The Nernst equation is used to calculate the voltage of an electrochemical cell or to find the concentration of one of the components of the cell.

The Nernst Equation

The Nernst equation relates the equilibrium cell potential (also called the Nernst potential) to its concentration gradient across a membrane. An electric potential will form if there is a concentration gradient for the ion across the membrane and if selective ions channels exist so that the ion can cross the membrane. The relation is affected by temperature and whether the membrane is more permeable to one ion over others.

The equation may be written:

E_cell = E⁰_cell - (RT/nF)lnQ

E_cell = cell potential under nonstandard conditions (V)
E⁰_cell = cell potential under standard conditions
R = gas constant, which is 8.31 (volt-coulomb)/(mol-K)
T = temperature (K)
n = number of moles of electrons exchanged in the electrochemical reaction (mol)
F = Faraday's constant, 96500 coulombs/mol
Q = reaction quotient, which is the equilibrium expression with initial concentrations rather than equilibrium concentrations

Sometimes it is helpful to express the Nernst equation differently:

E_cell = E⁰_cell - (2.303*RT/nF)logQ

at 298K, E_cell = E⁰_cell - (0.0591 V/n)log Q

Nernst Equation Example

A zinc electrode is submerged in an acidic 0.80 M Zn²⁺ solution which is connected by a salt bridge to a 1.30 M Ag⁺ solution containing a silver electrode. Determine the initial voltage of the cell at 298K.

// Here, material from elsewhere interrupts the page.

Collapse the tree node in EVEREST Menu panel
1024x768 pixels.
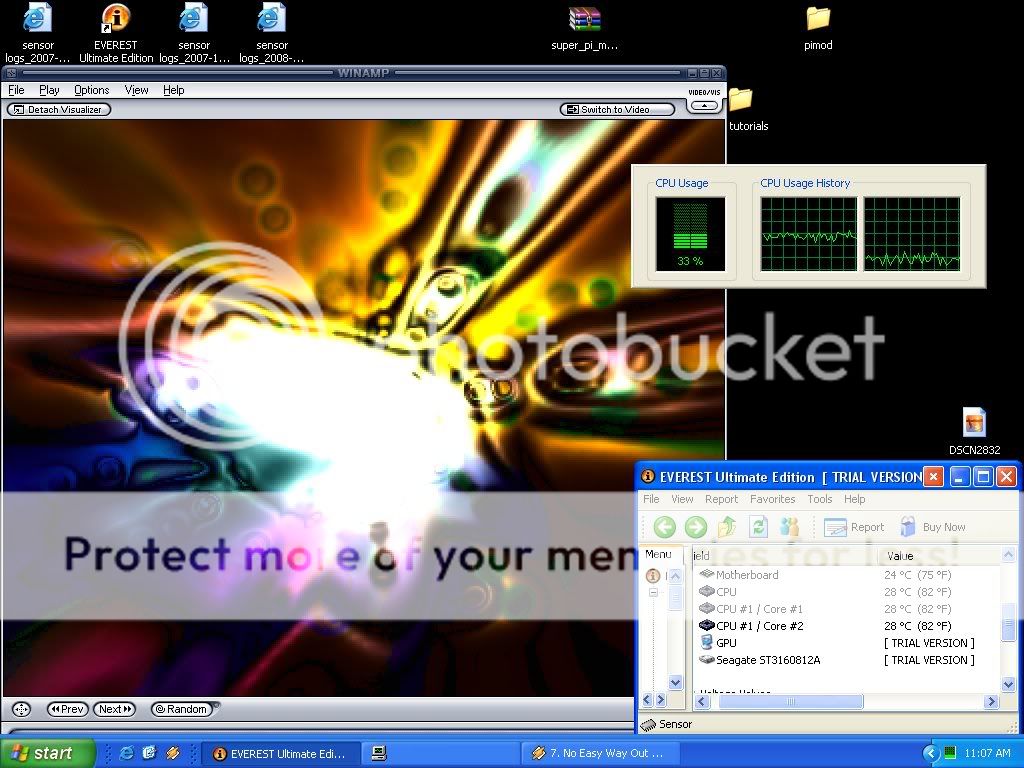point(654,593)
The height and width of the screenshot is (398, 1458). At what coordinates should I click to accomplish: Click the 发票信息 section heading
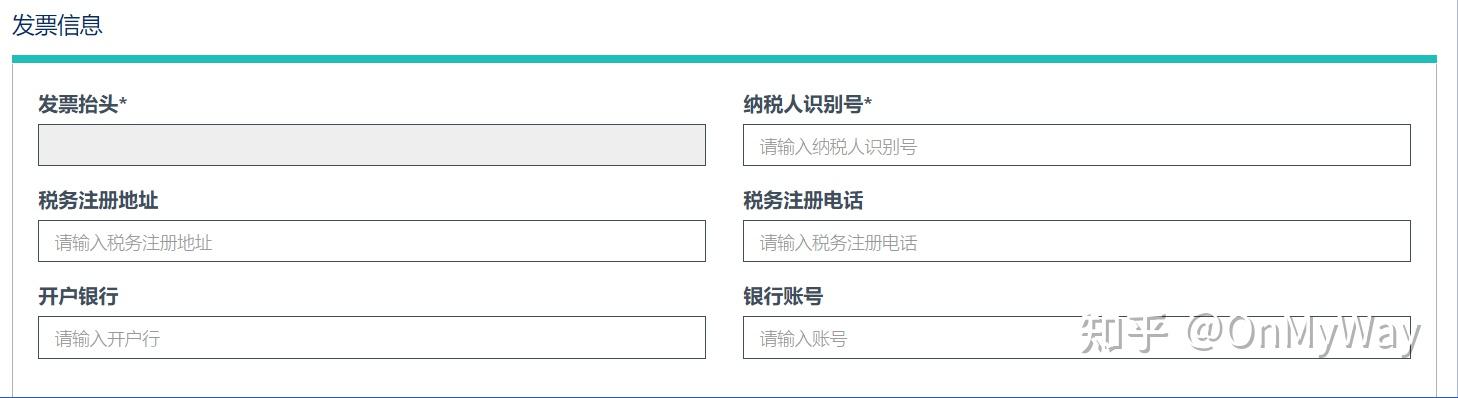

Unless you've done some serious memorizing, you'll need to consult the standard reduction potential table, which will give you the following information:

E⁰_red: Zn²⁺_aq + 2e^- → Zn_s = -0.76 V

E⁰_red: Ag⁺_aq + e^- → Ag_s = +0.80 V

E_cell = E⁰_cell - (0.0591 V/n)log Q

Q = [Zn²⁺]/[Ag⁺]²

The reaction proceeds spontaneously so E⁰ is positive. The only way for that to occur is if Zn is oxidized (+0.76 V) and silver is reduced (+0.80 V). Once you realize that, you can write the balanced chemical equation for the cell reaction and can calculate E⁰:

Zn_s → Zn²⁺_aq + 2e^- and E⁰_ox = +0.76 V

2Ag⁺_aq + 2e^- → 2Ag_s and E⁰_red = +0.80 V

which are added together to yield:

Zn_s + 2Ag⁺_aq → Zn²⁺_a + 2Ag_s with E⁰ = 1.56 V

Now, applying the Nernst equation:

Q = (0.80)/(1.30)²

Q = (0.80)/(1.69)

Q = 0.47

E = 1.56 V - (0.0591 / 2)log(0.47)

E = 1.57 V